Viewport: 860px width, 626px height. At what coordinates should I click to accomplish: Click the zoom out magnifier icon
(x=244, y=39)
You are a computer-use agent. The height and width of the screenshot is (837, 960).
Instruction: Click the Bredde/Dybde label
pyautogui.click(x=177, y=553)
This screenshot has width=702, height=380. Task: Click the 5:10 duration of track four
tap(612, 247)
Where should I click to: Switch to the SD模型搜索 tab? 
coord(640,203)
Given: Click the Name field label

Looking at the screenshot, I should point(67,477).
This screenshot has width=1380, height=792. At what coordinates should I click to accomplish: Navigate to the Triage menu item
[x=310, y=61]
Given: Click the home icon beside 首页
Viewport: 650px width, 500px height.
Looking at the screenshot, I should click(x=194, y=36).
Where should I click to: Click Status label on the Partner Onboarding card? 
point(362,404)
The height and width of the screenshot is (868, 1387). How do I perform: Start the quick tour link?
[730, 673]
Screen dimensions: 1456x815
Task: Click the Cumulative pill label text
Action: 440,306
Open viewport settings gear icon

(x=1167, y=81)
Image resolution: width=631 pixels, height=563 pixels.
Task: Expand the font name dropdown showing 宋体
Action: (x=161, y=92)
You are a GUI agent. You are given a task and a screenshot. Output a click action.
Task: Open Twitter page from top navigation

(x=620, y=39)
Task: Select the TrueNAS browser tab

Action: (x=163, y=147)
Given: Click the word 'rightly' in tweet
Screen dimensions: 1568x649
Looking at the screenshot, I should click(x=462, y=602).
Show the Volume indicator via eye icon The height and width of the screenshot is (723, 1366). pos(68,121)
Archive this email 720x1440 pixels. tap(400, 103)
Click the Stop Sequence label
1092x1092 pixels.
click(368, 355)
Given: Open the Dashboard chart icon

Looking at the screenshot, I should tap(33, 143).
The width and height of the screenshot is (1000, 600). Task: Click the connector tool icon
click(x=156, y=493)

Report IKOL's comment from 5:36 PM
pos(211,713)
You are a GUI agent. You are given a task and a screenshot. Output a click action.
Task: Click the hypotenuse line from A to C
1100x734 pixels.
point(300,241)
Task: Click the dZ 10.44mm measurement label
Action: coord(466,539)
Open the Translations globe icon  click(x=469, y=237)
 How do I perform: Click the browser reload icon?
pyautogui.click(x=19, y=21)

· · · · ·

#### [GIVEN PROBLEM]
Reproduce every one of the entries above word for word.

#### [SOLUTION FOR THIS PROBLEM]
Viewport: 860px width, 626px height. At what coordinates should I click to accomplish: Click the zoom out magnifier icon
(x=244, y=39)
You are a computer-use agent. The height and width of the screenshot is (837, 960).
Instruction: Click the Bredde/Dybde label
pyautogui.click(x=177, y=553)
This screenshot has width=702, height=380. Task: Click the 5:10 duration of track four
tap(612, 247)
Where should I click to: Switch to the SD模型搜索 tab? 
coord(640,203)
Given: Click the Name field label

Looking at the screenshot, I should point(67,477).
This screenshot has width=1380, height=792. At what coordinates should I click to accomplish: Navigate to the Triage menu item
[x=310, y=61]
Given: Click the home icon beside 首页
Viewport: 650px width, 500px height.
Looking at the screenshot, I should click(x=194, y=36).
Where should I click to: Click Status label on the Partner Onboarding card? 
point(362,404)
The height and width of the screenshot is (868, 1387). How do I perform: Start the quick tour link?
[730, 673]
Screen dimensions: 1456x815
Task: Click the Cumulative pill label text
Action: 440,306
Open viewport settings gear icon

(x=1167, y=81)
Image resolution: width=631 pixels, height=563 pixels.
Task: Expand the font name dropdown showing 宋体
Action: (x=161, y=92)
You are a GUI agent. You are given a task and a screenshot. Output a click action.
Task: Open Twitter page from top navigation

(x=620, y=39)
Task: Select the TrueNAS browser tab

Action: (x=163, y=147)
Given: Click the word 'rightly' in tweet
Screen dimensions: 1568x649
Looking at the screenshot, I should click(x=462, y=602).
Show the Volume indicator via eye icon The height and width of the screenshot is (723, 1366). pos(68,121)
Archive this email 720x1440 pixels. tap(400, 103)
Click the Stop Sequence label
1092x1092 pixels.
click(368, 355)
Given: Open the Dashboard chart icon

Looking at the screenshot, I should tap(33, 143).
The width and height of the screenshot is (1000, 600). Task: Click the connector tool icon
click(x=156, y=493)

Report IKOL's comment from 5:36 PM
pos(211,713)
You are a GUI agent. You are given a task and a screenshot. Output a click action.
Task: Click the hypotenuse line from A to C
1100x734 pixels.
point(300,241)
Task: Click the dZ 10.44mm measurement label
Action: coord(466,539)
Open the Translations globe icon  click(x=469, y=237)
 How do I perform: Click the browser reload icon?
pyautogui.click(x=19, y=21)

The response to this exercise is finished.